Dressez la liste de toutes les lignes des données qui contiennent la chaîne « marker », en tenant compte de la casse.

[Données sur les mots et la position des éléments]

========

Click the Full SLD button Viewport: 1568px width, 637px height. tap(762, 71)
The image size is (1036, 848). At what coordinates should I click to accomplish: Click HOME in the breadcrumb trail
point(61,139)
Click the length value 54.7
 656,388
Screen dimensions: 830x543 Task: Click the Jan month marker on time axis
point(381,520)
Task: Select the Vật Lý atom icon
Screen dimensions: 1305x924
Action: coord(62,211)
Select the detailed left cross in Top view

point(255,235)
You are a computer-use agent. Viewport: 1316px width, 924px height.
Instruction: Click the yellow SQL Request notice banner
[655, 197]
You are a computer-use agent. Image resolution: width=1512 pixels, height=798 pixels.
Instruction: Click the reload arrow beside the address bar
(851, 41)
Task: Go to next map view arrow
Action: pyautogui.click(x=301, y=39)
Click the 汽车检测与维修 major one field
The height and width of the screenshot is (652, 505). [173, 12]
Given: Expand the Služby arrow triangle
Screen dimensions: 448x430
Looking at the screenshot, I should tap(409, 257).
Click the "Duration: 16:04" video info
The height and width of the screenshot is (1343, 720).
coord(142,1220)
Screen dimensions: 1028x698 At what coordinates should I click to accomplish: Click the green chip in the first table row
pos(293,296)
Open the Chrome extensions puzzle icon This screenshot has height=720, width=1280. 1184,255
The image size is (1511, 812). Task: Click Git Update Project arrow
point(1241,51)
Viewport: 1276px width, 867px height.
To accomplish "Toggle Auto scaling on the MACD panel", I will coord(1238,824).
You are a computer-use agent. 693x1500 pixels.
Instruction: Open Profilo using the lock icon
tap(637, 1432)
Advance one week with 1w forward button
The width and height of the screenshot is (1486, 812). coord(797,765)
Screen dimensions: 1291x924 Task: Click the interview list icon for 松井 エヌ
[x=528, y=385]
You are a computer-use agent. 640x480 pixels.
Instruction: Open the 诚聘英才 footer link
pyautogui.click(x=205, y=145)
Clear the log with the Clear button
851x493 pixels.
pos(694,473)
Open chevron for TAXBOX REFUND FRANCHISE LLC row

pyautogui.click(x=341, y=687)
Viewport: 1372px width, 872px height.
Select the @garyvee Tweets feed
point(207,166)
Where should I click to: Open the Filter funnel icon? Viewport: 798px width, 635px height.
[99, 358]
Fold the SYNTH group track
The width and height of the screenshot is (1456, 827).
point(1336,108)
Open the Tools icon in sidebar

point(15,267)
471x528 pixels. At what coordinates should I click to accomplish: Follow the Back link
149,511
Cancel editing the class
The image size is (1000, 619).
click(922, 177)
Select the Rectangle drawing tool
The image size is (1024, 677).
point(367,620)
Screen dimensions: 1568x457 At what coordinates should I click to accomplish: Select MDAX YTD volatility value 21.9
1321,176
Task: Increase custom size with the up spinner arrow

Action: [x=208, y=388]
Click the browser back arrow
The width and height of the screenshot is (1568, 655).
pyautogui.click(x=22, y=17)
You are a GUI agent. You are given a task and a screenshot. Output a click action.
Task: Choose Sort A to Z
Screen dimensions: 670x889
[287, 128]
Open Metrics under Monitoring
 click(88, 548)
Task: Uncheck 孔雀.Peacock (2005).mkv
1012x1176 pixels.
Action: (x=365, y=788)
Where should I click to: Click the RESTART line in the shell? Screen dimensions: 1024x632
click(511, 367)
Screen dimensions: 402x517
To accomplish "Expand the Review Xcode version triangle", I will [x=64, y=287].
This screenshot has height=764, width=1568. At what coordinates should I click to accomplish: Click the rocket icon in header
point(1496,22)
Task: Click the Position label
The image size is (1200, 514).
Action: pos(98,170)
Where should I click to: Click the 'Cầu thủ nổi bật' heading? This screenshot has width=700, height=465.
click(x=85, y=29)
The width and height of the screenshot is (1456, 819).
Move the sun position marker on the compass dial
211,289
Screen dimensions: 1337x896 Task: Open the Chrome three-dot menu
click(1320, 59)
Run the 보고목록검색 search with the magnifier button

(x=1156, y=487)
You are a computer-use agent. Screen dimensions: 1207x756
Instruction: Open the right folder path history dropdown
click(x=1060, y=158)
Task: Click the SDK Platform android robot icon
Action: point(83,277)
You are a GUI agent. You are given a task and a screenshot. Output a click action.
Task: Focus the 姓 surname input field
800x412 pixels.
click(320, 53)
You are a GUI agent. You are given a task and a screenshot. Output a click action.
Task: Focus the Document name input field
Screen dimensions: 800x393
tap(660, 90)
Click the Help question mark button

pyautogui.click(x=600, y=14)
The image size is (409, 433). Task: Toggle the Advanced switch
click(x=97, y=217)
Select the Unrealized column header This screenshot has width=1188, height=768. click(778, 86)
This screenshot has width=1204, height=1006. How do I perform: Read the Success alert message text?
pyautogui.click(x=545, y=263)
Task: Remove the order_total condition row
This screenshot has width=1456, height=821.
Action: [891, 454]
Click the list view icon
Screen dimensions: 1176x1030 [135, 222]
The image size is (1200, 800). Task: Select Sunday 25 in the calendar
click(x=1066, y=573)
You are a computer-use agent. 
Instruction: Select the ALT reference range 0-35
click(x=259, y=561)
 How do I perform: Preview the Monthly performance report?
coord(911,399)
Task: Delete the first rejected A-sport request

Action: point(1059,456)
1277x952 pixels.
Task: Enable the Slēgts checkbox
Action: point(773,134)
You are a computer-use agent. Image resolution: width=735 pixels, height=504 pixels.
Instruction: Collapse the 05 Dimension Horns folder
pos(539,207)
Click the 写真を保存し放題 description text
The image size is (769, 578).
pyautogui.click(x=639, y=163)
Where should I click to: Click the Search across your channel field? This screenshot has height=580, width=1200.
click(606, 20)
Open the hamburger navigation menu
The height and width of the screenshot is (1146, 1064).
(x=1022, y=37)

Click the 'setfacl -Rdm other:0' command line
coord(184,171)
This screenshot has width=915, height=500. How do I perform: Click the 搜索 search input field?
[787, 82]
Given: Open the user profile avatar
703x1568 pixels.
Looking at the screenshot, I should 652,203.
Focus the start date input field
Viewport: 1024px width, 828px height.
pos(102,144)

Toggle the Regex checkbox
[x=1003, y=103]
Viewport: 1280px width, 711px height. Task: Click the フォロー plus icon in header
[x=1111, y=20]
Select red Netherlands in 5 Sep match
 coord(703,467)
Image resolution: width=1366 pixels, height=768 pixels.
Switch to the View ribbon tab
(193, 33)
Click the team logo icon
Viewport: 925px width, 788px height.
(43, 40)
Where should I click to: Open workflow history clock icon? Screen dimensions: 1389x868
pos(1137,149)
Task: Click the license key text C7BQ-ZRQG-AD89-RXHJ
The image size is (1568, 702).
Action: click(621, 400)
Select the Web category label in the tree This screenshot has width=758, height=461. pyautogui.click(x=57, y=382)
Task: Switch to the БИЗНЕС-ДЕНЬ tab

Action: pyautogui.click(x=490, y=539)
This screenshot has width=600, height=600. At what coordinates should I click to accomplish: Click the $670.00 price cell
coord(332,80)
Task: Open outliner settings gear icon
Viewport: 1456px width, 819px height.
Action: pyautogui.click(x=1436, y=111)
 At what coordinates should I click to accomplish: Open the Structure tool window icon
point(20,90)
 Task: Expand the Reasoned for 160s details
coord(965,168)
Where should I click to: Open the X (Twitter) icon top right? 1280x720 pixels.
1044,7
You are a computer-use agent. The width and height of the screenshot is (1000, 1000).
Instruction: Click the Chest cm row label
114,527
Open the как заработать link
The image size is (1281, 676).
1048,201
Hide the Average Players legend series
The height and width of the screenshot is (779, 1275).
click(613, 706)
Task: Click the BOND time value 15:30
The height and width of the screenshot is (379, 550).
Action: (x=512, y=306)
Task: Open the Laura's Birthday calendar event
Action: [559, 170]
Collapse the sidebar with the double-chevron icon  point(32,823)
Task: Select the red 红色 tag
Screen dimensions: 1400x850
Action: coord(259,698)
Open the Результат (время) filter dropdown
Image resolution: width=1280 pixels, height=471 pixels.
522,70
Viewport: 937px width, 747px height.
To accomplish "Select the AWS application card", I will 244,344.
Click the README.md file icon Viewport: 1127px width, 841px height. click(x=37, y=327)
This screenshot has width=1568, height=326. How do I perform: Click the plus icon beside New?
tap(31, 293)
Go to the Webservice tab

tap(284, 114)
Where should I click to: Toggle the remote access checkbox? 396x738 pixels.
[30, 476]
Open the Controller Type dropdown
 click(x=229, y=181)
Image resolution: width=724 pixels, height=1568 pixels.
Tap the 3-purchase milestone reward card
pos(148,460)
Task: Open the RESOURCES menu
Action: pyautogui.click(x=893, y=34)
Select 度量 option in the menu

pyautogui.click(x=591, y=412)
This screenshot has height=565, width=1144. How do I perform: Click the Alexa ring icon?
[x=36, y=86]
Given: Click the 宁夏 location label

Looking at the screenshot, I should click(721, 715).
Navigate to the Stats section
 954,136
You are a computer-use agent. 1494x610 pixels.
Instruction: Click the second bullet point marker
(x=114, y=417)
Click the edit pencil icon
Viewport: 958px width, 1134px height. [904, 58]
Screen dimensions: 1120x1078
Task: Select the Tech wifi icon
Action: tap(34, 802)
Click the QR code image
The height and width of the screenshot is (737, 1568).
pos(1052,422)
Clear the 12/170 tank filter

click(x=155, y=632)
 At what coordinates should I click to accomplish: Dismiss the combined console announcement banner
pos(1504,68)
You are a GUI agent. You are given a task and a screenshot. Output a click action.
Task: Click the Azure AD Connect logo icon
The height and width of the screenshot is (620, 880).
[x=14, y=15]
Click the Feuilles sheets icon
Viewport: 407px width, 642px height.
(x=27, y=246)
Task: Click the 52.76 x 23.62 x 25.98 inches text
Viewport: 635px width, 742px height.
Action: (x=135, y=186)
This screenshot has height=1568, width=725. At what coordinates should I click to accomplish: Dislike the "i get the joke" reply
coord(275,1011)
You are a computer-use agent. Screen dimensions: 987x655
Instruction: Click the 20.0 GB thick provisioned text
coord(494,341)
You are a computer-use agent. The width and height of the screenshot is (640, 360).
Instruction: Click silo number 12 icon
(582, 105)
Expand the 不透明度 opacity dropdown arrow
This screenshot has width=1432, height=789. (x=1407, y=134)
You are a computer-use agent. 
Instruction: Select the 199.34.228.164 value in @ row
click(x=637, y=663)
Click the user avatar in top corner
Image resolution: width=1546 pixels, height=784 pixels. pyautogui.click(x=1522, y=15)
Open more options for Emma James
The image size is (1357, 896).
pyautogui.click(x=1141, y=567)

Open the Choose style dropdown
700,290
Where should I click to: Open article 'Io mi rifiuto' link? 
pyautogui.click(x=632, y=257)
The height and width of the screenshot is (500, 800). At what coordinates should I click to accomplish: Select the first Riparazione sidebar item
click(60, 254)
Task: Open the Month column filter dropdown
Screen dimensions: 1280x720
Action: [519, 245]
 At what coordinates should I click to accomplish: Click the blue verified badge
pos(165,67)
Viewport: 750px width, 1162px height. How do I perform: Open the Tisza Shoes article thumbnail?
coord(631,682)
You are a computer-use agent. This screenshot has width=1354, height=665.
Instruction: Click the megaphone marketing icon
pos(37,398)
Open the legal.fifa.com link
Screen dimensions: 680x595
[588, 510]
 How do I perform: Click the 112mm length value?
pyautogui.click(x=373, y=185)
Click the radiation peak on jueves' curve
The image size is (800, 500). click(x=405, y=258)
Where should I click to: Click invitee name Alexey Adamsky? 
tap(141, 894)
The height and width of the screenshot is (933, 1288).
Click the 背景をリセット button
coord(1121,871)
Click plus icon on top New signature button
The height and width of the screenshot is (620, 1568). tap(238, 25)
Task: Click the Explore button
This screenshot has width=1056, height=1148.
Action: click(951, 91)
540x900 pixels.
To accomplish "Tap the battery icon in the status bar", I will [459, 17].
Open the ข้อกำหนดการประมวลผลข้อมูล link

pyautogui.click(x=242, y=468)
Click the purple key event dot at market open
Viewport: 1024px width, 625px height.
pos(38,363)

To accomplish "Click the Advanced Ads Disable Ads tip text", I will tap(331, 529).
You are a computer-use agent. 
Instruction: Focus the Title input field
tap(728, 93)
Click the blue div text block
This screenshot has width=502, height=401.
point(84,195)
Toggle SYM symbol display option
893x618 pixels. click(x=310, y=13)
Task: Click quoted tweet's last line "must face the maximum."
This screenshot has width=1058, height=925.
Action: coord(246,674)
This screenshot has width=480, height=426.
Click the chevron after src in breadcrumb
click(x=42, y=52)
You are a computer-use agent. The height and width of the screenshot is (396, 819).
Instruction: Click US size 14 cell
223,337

========

Résultat obtenu:
Screen dimensions: 830x543 Task: Click the Jan month marker on time axis
Move the sun position marker on the compass dial
Instruction: Click the second bullet point marker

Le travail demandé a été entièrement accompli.